**Task item**: Which lines in the records below hold the word "will"? Copy each of them.

★ ★ ★ ★

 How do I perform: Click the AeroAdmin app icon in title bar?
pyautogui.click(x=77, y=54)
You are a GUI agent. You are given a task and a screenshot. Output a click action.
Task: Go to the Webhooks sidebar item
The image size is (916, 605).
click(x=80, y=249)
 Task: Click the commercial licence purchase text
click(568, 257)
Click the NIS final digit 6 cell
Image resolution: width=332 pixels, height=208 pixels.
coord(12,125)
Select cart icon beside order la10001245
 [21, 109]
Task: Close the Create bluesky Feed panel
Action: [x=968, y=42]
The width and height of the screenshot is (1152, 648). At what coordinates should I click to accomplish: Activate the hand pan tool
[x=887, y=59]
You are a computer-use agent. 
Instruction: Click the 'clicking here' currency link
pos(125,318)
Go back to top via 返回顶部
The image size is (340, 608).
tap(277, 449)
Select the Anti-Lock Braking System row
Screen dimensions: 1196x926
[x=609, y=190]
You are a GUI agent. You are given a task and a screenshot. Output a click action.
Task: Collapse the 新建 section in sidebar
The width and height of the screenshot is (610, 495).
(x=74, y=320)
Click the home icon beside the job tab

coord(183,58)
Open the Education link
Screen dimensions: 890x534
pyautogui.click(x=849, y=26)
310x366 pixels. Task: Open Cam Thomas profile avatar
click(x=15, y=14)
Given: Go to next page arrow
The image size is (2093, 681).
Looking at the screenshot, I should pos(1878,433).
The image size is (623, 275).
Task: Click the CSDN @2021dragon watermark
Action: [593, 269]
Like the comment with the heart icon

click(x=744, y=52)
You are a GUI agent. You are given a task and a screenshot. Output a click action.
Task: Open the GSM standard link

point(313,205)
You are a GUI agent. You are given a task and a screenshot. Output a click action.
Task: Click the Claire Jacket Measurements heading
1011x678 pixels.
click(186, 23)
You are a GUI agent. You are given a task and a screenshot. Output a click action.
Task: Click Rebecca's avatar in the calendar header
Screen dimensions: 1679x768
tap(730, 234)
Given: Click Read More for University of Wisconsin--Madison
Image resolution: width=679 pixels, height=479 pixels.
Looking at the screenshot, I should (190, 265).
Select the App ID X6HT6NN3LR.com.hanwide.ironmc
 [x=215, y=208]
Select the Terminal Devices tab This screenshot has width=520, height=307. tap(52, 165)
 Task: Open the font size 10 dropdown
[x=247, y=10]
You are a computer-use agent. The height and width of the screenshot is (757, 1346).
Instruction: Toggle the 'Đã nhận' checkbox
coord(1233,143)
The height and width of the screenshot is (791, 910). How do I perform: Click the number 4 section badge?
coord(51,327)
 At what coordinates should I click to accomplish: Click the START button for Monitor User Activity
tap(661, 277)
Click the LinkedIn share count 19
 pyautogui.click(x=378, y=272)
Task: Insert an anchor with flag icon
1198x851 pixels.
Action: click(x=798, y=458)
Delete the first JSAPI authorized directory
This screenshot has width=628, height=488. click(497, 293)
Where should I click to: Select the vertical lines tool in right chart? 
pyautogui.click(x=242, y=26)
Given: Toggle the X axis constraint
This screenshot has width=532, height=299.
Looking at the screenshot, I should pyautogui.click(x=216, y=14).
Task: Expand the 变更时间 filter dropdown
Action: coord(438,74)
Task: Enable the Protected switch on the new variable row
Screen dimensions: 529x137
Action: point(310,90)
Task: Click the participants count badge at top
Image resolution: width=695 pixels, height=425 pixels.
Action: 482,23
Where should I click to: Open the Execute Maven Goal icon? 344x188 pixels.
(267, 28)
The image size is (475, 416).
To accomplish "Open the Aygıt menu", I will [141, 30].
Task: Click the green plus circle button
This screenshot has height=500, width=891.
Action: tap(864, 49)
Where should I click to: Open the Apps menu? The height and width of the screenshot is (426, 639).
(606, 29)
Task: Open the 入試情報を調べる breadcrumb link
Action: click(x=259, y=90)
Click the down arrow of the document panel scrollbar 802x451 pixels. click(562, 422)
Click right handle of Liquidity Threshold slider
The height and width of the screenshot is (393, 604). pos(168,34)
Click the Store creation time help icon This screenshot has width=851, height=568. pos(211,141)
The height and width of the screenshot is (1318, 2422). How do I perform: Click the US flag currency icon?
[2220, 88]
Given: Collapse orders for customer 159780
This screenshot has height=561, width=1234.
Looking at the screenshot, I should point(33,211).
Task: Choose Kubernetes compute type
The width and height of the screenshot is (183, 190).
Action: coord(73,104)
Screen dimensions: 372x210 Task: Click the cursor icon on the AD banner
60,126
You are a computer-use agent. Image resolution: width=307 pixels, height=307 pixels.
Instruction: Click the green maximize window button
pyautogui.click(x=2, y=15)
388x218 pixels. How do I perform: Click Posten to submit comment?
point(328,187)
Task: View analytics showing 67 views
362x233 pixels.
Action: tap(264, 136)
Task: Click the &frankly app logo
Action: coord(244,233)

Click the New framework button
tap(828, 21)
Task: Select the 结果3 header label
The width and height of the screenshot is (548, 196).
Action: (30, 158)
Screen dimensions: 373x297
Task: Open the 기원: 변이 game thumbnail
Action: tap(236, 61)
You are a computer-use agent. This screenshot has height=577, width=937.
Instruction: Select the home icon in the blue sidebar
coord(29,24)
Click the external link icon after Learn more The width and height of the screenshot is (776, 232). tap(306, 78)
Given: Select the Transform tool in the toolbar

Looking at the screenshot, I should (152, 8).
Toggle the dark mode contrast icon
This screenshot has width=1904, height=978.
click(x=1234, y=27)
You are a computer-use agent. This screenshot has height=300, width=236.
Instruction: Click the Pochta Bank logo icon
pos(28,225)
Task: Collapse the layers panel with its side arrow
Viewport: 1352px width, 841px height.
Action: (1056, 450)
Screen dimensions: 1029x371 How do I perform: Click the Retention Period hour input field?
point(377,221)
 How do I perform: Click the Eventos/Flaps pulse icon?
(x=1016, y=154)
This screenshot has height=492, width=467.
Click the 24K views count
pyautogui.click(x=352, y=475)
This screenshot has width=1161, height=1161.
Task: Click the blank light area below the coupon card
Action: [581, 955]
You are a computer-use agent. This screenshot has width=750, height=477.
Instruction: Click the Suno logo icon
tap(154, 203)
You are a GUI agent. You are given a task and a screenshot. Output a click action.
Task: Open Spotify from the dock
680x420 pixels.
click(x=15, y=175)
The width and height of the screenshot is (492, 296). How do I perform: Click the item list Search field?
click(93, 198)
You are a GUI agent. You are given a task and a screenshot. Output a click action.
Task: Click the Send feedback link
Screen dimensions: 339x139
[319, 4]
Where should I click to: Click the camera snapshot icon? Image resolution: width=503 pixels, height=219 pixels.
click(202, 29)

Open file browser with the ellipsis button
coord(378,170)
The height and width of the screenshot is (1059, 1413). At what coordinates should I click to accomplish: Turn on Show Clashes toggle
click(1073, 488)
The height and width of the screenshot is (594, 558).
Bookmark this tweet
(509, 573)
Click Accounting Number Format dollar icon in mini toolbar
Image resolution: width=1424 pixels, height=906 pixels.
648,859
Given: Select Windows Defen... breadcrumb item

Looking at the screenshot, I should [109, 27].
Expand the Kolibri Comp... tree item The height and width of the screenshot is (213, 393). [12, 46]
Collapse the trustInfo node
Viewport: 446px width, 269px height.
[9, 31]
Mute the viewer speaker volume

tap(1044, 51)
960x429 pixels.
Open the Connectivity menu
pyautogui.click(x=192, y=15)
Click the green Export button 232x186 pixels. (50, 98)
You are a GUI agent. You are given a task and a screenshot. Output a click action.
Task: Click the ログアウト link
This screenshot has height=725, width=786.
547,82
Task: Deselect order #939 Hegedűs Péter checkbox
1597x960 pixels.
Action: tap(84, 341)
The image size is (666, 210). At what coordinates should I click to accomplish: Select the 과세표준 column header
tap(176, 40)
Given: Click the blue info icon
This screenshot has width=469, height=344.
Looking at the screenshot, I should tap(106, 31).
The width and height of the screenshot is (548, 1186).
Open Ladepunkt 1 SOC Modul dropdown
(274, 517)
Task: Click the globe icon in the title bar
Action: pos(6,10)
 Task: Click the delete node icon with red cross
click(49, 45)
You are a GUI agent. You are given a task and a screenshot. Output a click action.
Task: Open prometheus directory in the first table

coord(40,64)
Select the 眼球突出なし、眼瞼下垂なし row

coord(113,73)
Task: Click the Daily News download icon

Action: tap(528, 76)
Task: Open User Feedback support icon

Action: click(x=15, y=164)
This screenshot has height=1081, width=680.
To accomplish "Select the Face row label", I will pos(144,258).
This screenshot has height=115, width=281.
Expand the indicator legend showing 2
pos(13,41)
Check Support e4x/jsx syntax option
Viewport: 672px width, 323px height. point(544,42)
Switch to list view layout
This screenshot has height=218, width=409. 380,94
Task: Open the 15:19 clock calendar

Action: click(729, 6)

★ ★ ★ ★

**Solution to the problem**:
To accomplish "Open the Aygıt menu", I will [141, 30].
To accomplish "Select the Face row label", I will pos(144,258).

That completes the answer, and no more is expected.